I lay there, trying to breathe the air I was in and come back to my body.
All I wanted to do was—all of that—again.
I would crawl over glass to get it.
I would face down death again for it.
I wanted to be his, and he was always mine.
I pulled the carving out and put it aside, sitting up, panting.
“My beautiful Elle,” Cepharius said, the colors on his surface now drifting in soothing patterns of light.
I reached out to touch the glass. “My pretty kraken,” I whispered to him, with a soft smile.
chapter 38
CEPHARIUS
Our ’qa was nearly perfect now. Neither of us had anything to hide—and so I knew that she was tired, at the same time I also knew she wouldn’t want to go to bed just yet, because she wanted to be with me.
So I asked her questions about all of her fictions and TV. It was so strange to me that most humans could not use magic, and yet they had so many shows about it—and it was in their imaginary futures, too.

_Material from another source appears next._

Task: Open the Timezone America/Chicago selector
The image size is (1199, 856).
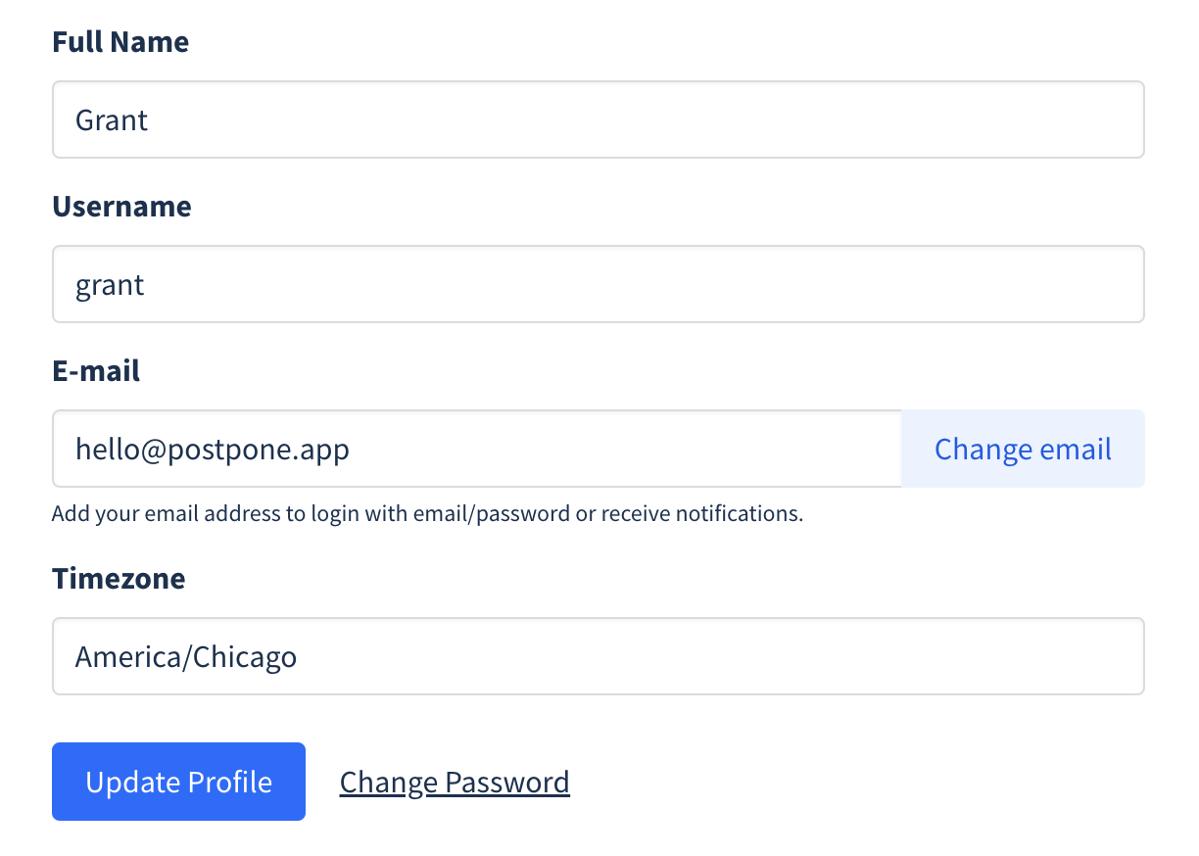Action: click(x=598, y=656)
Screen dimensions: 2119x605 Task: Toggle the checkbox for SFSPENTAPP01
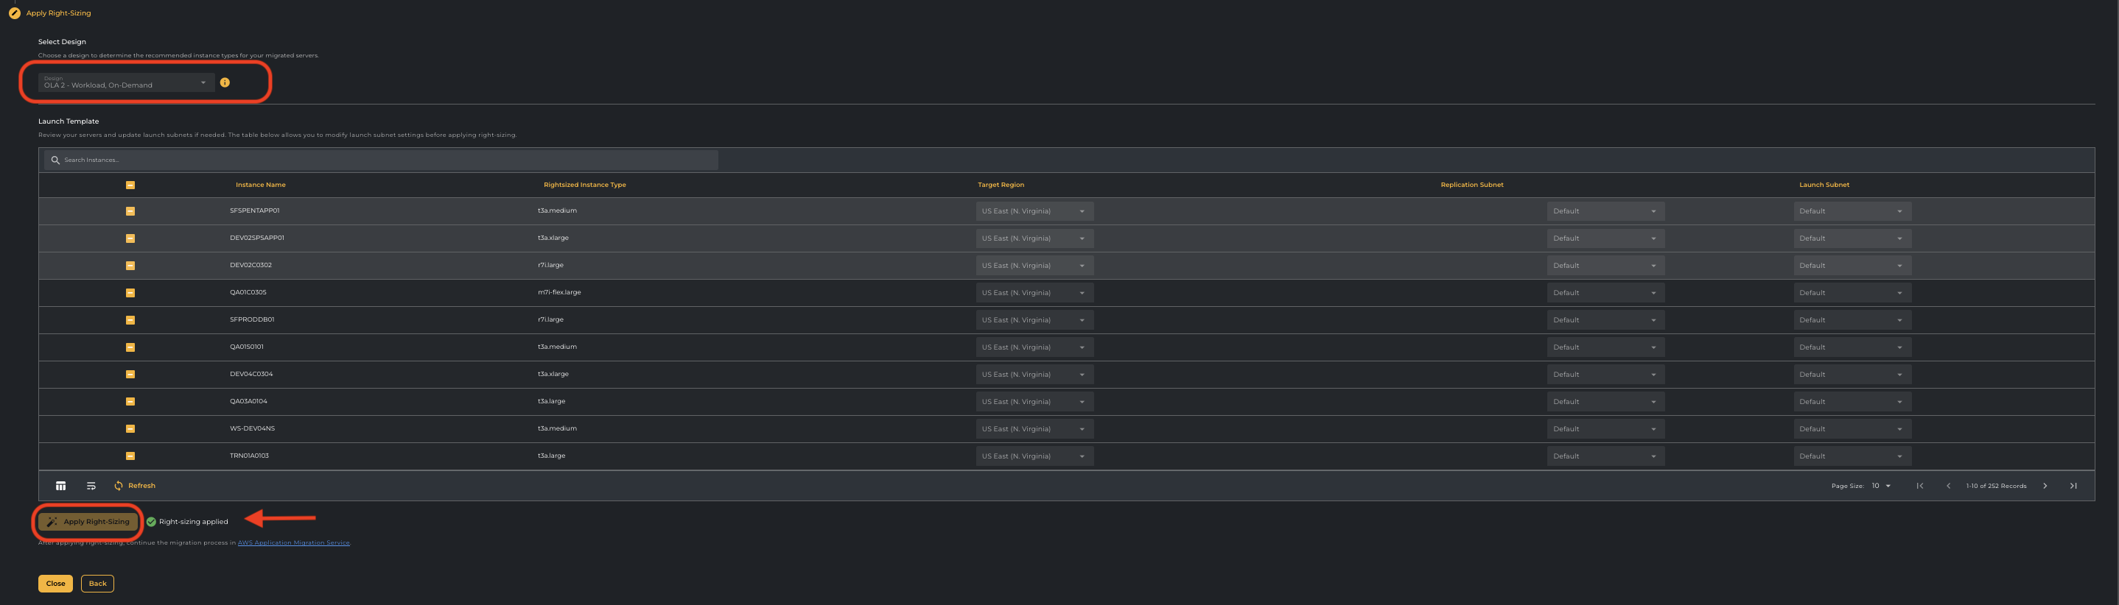(x=130, y=211)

“It’s all kind of the same, if you think about it,” she explained, curling up on her side, and smiling out the window at me. “There’s this famous quote that any sufficiently advanced technology seems like magic, and I think that it’s true.”
I considered this along with her. “In any case, it makes for good stories.”
I had no idea two-leggeds were so imaginative, but I supposed that, without always having a sense for the thoughts of others of their nearby kind, they needed something to fill their minds with.
And then she explained all the other kinds of ’qa replacements humans had—like books and the internet.
“And what do you use that for?” I asked her.
Elle pondered this for a moment. “Mostly cat pictures and pornography.”
I waited before responding to her. “I cannot tell if you are joking,” I said, and she laughed, which was the opposite of how she felt. “So you are not joking?” I asked, attempting to clarify.
This time, her laugh was pure. “I mean, I am, but in one of those terribly injured trauma ways.”
We talked for far longer than I should’ve kept her up, but I couldn’t help myself—and before I left, I sang her to sleep with a different lullaby, then I swam back to where the spaceship was.
There were no lights, there was no doorway—but all the writing on the side was the same.
And the next symbol had already been added—this time the circles were together again.
I went back to hover in front of where the doorway had been.
“I don’t know what you’re trying to do,” I thought out at it. “But you are not allowed to take her away from me.”
Nothing seemed to change though—so I went back to be near Elle and rest.
That morning her mood was complicated—she still had to interact with the other humans, who had clearly lied to her—but she was elated every time she thought about me, and I remained so close to her on our ’qa that I could feel it, her eager thoughts returning to me and last night again and again, like so many fish nibbling on algae.
But we both waited until we were past the line where the others might hear her before thinking plainly—and the first thing she did was take my hand.
“What is this?” I asked her, after she did it—and then I answered my question in her mind. “Ah! It is because you do not have lower-arms!”
“Yes, silly,” she said with a grin. “Also I just wanted to touch you.”